Но я не могла превратиться в волчицу. К добру или к худу, мое тело оставалось таким, каким оно было, как бы яростно нечто внутри меня ни скреблось, пытаясь вырваться наружу.
Когда я в прошлый раз оказалась в этом лесу в окружении волков, я была добычей. Беспомощная, распростертая на снегу под тяжестью собственной крови, смотрящая в зимнее небо. Они были животными, а я — человеком. Сейчас эта грань почти стерлась. Я не чувствовала с их стороны угрозы.

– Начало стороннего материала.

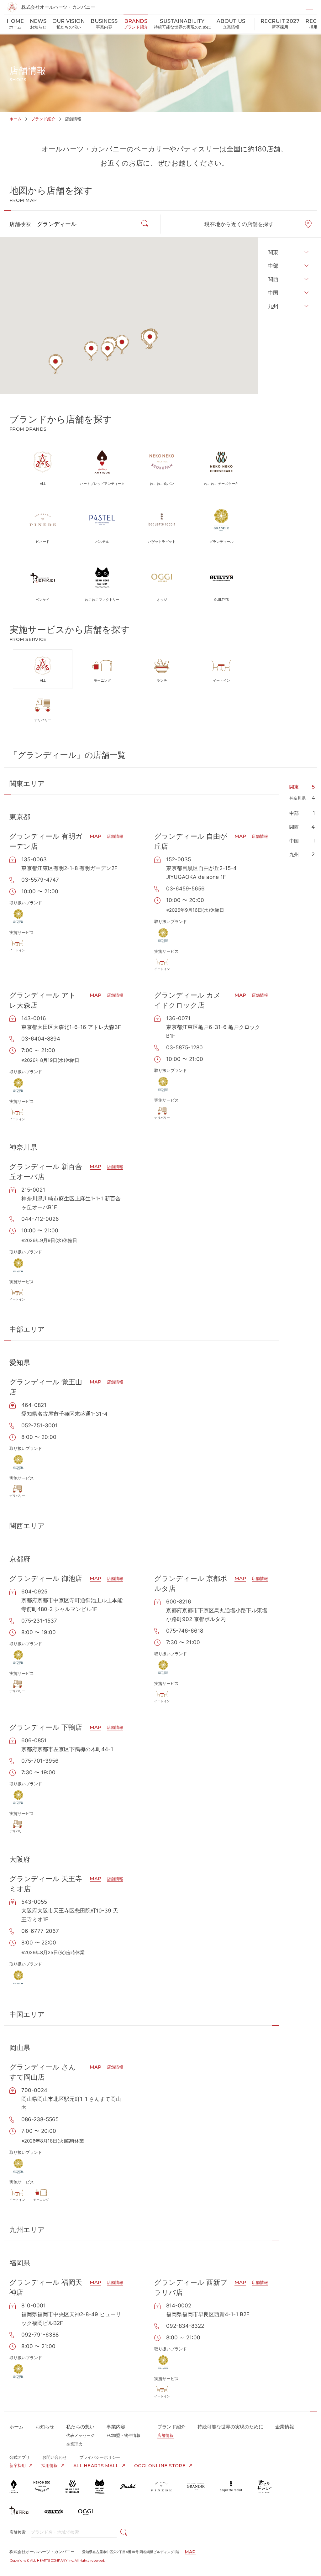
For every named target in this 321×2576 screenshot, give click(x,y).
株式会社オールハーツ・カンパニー (58, 7)
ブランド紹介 (43, 118)
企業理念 (74, 2444)
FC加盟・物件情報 (123, 2435)
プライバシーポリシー (99, 2457)
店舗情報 (115, 836)
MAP (95, 836)
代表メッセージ (80, 2435)
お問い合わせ (54, 2457)
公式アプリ (19, 2457)
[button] (149, 339)
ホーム (15, 118)
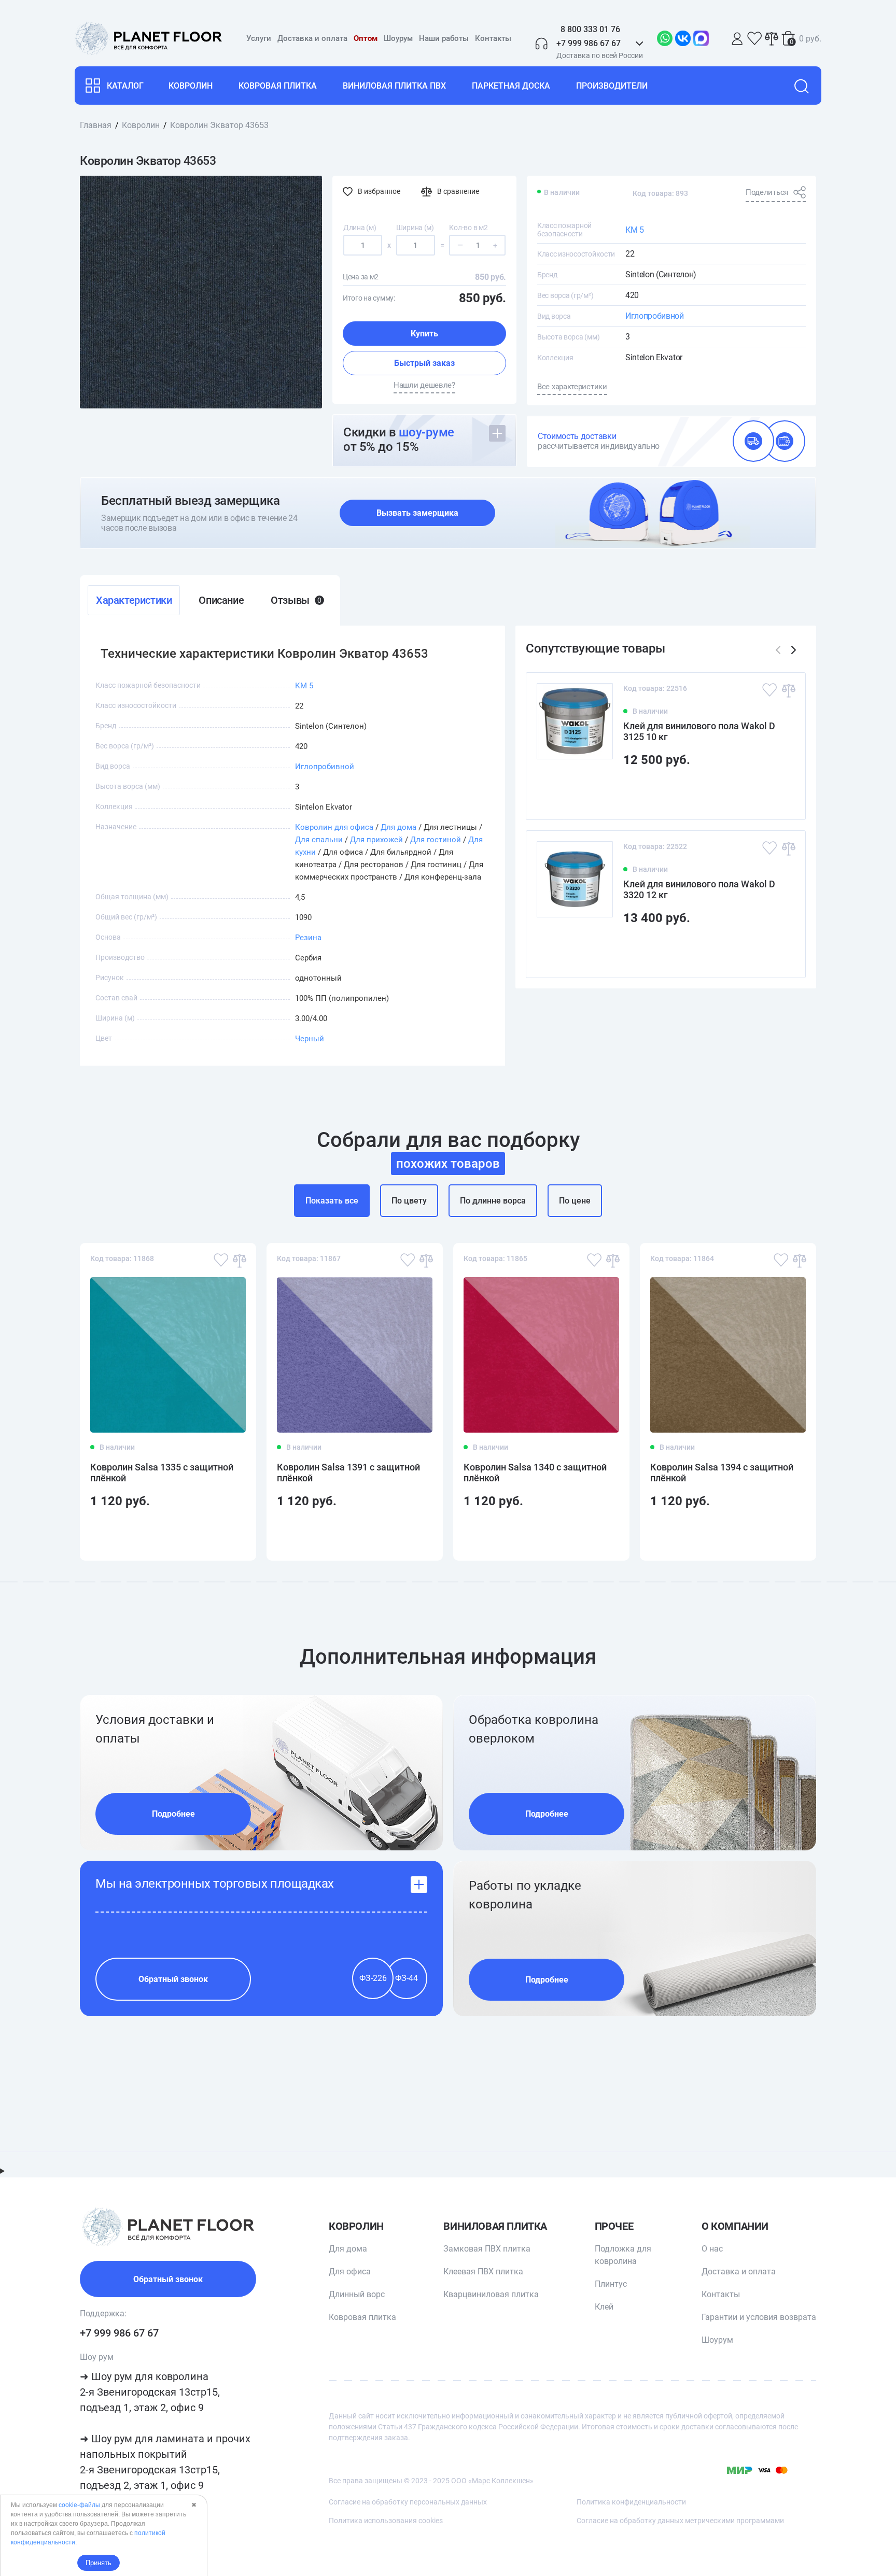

Лишь обеспокоенное любопытство.
Я осторожно переступила с ноги на ногу, пошевелила затекшими плечами, и один из волков заскулил, тоненько и тревожно, точно волчица, пытающаяся втолковать что-то детенышу.
У меня возникло ощущение, будто лихорадка внутри меня поднимает голову.
Изабел как-то пересказала мне слова ее матери, работавшей врачом, о том, что смертельно больные пациенты иногда каким-то шестым чувством угадывают свою обреченность, еще даже до того, как им становится известен их диагноз. Тогда я только посмеялась недоверчиво, но теперь понимала, что она имела в виду — потому что сама это чувствовала.
Со мной творилось что-то очень неладное, что-то такое, справиться с чем были бессильны врачи, и волки знали это.
Я сидела на корточках под деревьями, обняв колени руками, и смотрела на волков. Так прошло несколько долгих минут, потом крупный серый волк, не сводя с меня глаз, припал к земле, очень медленно, как будто опасался в любой миг передумать. Это выглядело очень неестественно. Не по-волчьи.
Я затаила дыхание.
Тогда черный волк перевел взгляд с меня на серого, потом снова на меня и тоже опустился наземь, положив голову на лапы. Его взгляд был по-прежнему устремлен на меня, уши настороженно подергивались. Один за другим все волки улеглись на землю, окружив меня тесным кольцом. В лесу было тихо, волки тоже молчали, терпеливо дожидаясь вместе со мной чего-то неведомого, для чего ни у них, ни у меня не было слов.